__Teks yang Disediakan__
Di Amerika ada suatu badan perwakilan
rakyat, dan tidakkah di Amerika kaum kapitalis merajalela? Tidakkah di seluruh
benua Barat kaum kapitalis merajalela? Padahal ada badan perwakilan rakyat! Tak
lain tak bukan sebabnya, ialah oleh karena badan-badan perwakilan rakyat yang
diadakan di sana itu, sekedar menurut resepnya Franche Revolutie. Tak lain tak bukan adalah yang dinamakan democratie di sana itu hanyalah politieke democratie saja; semata-mata
tidak ada sociale rechtvaardigheid, —tak
ada keadilan sosial, tidak ada ekonomische
democratie sama sekali.
Saudara-saudara, saya ingat akan kalimat
seorang pemimpin Perancis, Jean Jaures, yang menggambarkan politieke democratie. “Di dalam Parlementaire
Democratie, kata Jean Jaures, di dalam Parlementaire
Democratie, tiap-tiap orang mempunyai hak sama. Hak politiek yang sama, tiap orang boleh memilih, tiap-tiap orang boleh
masuk di dalam parlement. Tetapi
adakah Sociale rechtvaardigheid,
adakah kenyataan kesejahteraan di kalangan rakyat?” Maka oleh karena itu, Jean
Jaures berkata lagi: “Wakil kaum buruh yang mempunyai hak politiek itu, di dalam Parlement
dapat menjatuhkan minister. Ia
seperti Raja! Tetapi di dalam dia punya tempat bekerja, di dalam paberik, –sekarang ia menjatuhkan minister, besok dia dapat dilempar
keluar ke jalan raya, dibikin werkloos,
tidak dapat makan suatu apa”.
Adakah keadaan yang demikian ini yang
kita kehendaki?

(Beberapa data)

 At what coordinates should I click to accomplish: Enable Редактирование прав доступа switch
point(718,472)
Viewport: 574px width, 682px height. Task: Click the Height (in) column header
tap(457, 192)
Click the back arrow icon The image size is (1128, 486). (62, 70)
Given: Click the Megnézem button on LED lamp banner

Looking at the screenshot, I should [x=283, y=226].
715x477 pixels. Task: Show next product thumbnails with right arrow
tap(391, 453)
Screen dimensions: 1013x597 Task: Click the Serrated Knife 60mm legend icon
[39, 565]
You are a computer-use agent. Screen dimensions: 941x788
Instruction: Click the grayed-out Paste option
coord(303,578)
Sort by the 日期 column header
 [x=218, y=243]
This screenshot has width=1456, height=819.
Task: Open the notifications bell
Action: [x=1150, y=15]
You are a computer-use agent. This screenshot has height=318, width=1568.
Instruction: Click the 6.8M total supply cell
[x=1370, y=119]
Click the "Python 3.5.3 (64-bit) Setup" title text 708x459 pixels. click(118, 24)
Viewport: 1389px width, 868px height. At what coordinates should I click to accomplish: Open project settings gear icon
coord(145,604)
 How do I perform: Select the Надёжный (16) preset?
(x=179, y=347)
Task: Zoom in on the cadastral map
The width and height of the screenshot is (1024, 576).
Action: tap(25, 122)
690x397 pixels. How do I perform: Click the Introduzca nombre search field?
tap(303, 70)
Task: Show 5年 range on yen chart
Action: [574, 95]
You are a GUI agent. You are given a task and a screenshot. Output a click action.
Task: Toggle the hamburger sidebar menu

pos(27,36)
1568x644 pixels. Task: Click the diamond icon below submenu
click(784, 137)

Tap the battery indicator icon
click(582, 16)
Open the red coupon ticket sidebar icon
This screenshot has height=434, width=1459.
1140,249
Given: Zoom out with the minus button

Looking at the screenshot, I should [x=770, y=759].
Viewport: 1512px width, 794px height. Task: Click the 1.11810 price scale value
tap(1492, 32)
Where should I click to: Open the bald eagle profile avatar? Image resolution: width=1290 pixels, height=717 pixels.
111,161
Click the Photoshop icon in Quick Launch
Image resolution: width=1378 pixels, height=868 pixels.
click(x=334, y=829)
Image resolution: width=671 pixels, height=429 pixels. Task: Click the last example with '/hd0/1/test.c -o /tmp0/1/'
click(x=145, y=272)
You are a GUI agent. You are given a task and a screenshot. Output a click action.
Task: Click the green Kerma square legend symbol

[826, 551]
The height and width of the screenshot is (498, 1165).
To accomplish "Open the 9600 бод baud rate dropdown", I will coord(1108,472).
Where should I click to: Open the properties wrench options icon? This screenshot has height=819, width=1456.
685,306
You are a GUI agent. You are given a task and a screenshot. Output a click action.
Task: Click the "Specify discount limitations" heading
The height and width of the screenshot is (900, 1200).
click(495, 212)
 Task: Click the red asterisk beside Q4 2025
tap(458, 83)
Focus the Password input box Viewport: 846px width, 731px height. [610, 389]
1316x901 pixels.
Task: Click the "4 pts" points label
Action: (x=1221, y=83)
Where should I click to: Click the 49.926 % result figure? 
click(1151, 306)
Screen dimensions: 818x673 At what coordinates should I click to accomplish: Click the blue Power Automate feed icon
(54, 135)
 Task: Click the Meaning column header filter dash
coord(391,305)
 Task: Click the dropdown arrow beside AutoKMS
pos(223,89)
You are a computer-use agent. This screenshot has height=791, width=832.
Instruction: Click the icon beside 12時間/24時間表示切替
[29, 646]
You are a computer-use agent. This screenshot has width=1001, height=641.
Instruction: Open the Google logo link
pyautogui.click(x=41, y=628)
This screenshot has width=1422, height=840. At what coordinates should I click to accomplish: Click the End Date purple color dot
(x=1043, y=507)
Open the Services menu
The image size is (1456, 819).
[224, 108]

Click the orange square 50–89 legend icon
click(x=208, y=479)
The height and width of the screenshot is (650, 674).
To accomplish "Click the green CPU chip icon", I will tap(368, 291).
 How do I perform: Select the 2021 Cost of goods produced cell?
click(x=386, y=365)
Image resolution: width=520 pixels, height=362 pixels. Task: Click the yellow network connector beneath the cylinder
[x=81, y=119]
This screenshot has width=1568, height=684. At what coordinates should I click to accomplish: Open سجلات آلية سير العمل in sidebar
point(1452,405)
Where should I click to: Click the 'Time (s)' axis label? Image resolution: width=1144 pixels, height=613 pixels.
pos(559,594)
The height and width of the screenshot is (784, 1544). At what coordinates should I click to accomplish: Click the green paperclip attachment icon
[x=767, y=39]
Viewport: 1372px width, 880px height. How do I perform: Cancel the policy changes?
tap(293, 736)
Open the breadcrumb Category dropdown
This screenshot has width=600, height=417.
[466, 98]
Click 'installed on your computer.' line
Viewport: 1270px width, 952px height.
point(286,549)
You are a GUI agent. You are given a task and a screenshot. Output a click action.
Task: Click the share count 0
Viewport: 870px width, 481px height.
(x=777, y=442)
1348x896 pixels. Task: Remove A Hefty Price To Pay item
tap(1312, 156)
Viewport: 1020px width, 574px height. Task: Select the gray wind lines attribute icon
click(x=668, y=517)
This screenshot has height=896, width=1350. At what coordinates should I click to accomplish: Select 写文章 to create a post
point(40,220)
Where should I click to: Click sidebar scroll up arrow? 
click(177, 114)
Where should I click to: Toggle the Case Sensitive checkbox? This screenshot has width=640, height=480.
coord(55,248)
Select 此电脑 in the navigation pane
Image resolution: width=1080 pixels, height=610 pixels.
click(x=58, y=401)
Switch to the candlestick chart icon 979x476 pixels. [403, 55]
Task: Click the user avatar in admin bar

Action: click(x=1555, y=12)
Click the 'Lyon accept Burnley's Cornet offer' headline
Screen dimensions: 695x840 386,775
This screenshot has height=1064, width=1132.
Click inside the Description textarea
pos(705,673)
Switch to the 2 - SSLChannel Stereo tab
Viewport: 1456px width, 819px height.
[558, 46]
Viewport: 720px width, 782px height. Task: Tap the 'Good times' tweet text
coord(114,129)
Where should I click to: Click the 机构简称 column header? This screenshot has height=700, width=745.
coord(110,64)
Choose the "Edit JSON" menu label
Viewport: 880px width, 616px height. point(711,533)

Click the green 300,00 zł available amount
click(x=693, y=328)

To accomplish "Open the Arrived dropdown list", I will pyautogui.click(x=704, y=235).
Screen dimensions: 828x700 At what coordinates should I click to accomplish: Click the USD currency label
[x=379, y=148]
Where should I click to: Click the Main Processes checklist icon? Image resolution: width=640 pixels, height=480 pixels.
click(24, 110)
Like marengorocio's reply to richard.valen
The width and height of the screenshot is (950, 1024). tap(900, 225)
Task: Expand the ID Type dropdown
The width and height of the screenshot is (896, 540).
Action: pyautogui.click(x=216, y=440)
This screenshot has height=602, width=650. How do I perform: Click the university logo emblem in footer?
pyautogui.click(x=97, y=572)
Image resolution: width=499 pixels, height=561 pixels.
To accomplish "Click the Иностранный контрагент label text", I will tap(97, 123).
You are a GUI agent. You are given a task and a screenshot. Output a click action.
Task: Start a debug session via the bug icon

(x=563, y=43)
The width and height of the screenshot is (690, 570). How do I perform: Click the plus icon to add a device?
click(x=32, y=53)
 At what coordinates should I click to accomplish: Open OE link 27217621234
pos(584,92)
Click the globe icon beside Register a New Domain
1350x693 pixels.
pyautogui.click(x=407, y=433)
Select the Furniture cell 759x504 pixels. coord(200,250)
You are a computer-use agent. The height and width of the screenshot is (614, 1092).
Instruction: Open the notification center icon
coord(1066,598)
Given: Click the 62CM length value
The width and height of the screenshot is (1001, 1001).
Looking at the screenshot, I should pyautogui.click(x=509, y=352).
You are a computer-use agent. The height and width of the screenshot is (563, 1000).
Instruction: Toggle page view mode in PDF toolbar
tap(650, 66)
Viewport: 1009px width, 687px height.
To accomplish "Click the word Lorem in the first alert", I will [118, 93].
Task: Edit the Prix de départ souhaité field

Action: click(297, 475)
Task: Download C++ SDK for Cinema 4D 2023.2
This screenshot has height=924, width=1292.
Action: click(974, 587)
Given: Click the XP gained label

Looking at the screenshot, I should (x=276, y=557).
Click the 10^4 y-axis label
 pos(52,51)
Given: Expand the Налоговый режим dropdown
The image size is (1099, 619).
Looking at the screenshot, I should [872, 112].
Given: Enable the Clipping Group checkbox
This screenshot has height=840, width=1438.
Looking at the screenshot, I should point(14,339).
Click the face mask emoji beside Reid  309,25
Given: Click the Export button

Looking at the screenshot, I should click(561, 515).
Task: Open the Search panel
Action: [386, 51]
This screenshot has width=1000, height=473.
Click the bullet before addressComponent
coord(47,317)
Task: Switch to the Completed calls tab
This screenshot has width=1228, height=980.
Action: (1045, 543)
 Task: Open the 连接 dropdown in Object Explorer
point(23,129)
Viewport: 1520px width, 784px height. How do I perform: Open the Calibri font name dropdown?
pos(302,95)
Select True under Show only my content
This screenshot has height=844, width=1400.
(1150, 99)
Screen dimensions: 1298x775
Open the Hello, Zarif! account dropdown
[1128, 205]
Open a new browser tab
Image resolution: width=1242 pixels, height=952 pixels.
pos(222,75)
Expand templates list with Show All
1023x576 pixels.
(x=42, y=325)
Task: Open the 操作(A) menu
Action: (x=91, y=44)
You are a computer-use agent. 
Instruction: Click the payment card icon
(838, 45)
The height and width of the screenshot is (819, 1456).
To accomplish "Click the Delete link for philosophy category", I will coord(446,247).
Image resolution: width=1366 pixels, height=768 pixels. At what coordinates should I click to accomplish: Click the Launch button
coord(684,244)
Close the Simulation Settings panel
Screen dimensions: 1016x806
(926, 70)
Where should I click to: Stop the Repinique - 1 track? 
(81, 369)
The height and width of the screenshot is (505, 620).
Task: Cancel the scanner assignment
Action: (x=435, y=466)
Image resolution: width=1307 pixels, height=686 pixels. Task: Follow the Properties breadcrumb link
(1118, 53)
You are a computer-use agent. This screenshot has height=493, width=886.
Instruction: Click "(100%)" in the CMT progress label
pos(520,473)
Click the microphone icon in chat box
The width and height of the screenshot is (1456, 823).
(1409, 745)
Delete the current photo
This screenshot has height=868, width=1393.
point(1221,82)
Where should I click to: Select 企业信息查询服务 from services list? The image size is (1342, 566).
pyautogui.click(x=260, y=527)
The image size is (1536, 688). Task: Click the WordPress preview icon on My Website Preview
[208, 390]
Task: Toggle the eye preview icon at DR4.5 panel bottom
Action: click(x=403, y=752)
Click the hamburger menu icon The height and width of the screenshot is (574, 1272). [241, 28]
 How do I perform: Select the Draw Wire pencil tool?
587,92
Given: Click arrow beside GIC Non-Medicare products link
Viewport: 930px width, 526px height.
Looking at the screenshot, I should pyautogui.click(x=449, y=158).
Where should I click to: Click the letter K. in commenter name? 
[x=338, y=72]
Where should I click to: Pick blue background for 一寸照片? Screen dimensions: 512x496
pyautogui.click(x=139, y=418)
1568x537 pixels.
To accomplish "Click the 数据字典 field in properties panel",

__Tugas yang Dikerjakan__
1. Tolong tuliskan kembali baris-baris dalam daftar di atas, dari baris yang memuat "Click the orange square 50–89 legend icon" hingga baris yang memuat "click(x=386, y=365)", termasuk kedua baris tersebut.
2. Lanjutkan teks tentang demokrasi politik dan keadilan sosial dari bagian terakhir yang ditampilkan.

__Hasil yang Diharapkan__
1.
Click the orange square 50–89 legend icon
click(x=208, y=479)
The height and width of the screenshot is (650, 674).
To accomplish "Click the green CPU chip icon", I will tap(368, 291).
 How do I perform: Select the 2021 Cost of goods produced cell?
click(x=386, y=365)

2.
Saudara-saudara, saya usulkan: Kalau kita
mencari demokrasi, hendaknya bukan demokrasi Barat, tetapi permusyawaratan yang
memberi hidup, yakni politiek-economische
democratie yang mampu mendatangkan kesejahteraan sosial! Rakyat Indonesia
sudah lama bicara tentang hal ini. Apakah yang dimaksud dengan Ratu Adil? Yang
dimaksud dengan faham Ratu Adil, ialah sociale
rechtvaardigheid. Rakyat ingin sejahtera. Rakyat yang tadinya merasa
dirinya kurang makan kurang pakaian, menciptakan dunia-baru yang di dalamnya ada
keadilan di bawah pimpinan Ratu Adil. Maka oleh karena itu, jikalau kita memang
betul-betul mengerti, mengingat mencinta rakyat Indonesia, marilah kita terima
prinsip hal sociale rechtvaardigheid
ini, yaitu bukan saja persamaan politiek,
saudara-saudara, tetapi pun di atas lapangan ekonomi kita harus mengadakan
persamaan, artinya kesejahteraan bersama yang sebaik-baiknya.
Saudara-saudara, badan permusyawaratan
yang kita akan buat, hendaknya bukan badan permusyawaratan politieke democratie saja, tetapi badan yang bersama dengan masyarakat
dapat mewujudkan dua prinsip: politieke
rechtvaardigheid dan sociale
rechtvaardigheid.
Kita akan bicarakan hal-hal ini
bersama-sama, saudara-saudara, di dalam badan permusyawaratan. Saya ulangi
lagi, segala hal akan kita selesaikan, segala hal! Juga di dalam urusan kepada
negara, saya terus terang, saya tidak akan memilih monarchie. Apa sebab? Oleh karena monarchie “vooronderstelt
erfelijkheid”, –turun-temurun. Saya seorang Islam, saya demokrat karena
saya orang Islam, saya menghendaki mufakat, maka saya minta supaya tiap-tiap
kepala negara pun dipilih. Tidakkah agama Islam mengatakan bahwa kepala-kepala
negara, baik Kalif, maupun Amirul Mu’minin, harus dipilih oleh Rakyat?
Tiap-tiap kali kita mengadakan kepala negara, kita pilih. Jikalau pada suatu
hari Ki Bagus Hadikoesoemo misalnya, menjadi kepala negara Indonesia, dan
mangkat, meninggal dunia, jangan anaknya Ki Hadikoesoemo dengan sendirinya,
dengan automatis menjadi pengganti Ki
Hadikoesoemo. Maka oleh karena itu saya tidak mufakat kepada prinsip monarchie itu.
Prinsip kelima
Saudara-saudara, apakah prinsip ke-5? Saya
telah mengemukakan 4 prinsip:
1.
Kebangsaan
Indonesia.
2.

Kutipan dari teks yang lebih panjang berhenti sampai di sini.